Records shown –
↓↓↓

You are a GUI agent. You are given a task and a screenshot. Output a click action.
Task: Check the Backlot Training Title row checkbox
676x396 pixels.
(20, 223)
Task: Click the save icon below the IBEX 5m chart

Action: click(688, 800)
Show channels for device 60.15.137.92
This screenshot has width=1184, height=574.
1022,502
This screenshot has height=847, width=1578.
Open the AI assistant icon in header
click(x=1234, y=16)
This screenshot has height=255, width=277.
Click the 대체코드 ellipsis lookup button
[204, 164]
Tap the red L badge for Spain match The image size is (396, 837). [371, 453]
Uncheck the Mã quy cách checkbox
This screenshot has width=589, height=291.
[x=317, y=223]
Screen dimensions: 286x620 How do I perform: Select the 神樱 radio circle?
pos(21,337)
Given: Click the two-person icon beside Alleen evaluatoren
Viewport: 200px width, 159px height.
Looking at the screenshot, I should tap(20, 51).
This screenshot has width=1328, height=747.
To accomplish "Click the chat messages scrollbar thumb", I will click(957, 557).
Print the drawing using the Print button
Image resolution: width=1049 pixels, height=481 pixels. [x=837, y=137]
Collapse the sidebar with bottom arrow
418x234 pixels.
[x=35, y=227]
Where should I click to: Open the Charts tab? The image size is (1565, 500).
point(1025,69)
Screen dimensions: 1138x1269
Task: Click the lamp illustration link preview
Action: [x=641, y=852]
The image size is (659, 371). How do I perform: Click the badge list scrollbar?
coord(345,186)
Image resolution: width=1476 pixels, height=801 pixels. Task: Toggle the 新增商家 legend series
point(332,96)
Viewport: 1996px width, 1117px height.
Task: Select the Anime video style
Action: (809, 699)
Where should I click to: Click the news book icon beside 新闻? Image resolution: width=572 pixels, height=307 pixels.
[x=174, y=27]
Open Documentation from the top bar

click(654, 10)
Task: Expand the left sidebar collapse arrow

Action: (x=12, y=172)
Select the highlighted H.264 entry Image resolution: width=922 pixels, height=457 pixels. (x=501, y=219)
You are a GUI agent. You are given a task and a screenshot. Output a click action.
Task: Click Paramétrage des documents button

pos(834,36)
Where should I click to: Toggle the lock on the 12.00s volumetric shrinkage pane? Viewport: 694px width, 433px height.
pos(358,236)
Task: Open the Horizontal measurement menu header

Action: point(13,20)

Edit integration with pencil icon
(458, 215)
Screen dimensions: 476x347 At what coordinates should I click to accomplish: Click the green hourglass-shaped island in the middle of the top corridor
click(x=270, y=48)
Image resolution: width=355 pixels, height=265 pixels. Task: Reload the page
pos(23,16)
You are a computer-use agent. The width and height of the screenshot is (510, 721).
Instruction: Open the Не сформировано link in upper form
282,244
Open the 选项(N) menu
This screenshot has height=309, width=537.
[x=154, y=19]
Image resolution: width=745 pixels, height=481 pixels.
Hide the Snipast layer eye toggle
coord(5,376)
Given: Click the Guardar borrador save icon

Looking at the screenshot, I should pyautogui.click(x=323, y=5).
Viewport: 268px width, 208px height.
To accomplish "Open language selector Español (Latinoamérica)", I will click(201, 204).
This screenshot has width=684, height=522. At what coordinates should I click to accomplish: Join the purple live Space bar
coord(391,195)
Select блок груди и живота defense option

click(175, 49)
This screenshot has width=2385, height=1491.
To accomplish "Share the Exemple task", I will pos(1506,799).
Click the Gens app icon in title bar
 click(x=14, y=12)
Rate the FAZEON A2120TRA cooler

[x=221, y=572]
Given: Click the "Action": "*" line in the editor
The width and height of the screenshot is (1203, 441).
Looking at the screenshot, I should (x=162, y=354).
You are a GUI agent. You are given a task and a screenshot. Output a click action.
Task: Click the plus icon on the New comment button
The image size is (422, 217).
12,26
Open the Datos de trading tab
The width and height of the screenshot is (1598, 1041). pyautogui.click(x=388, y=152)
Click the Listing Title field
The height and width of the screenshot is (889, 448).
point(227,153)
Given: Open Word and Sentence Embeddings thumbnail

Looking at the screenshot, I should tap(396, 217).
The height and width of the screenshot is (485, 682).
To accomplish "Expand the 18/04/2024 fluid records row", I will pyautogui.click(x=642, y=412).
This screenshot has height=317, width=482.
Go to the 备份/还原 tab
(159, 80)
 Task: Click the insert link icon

↑↑↑

To be done – Copy out the data word for word, from the line containing "Given: Open Word" through the end of the data, with both of those lines included.

Expected answer –
Given: Open Word and Sentence Embeddings thumbnail

Looking at the screenshot, I should tap(396, 217).
The height and width of the screenshot is (485, 682).
To accomplish "Expand the 18/04/2024 fluid records row", I will pyautogui.click(x=642, y=412).
This screenshot has height=317, width=482.
Go to the 备份/还原 tab
(159, 80)
 Task: Click the insert link icon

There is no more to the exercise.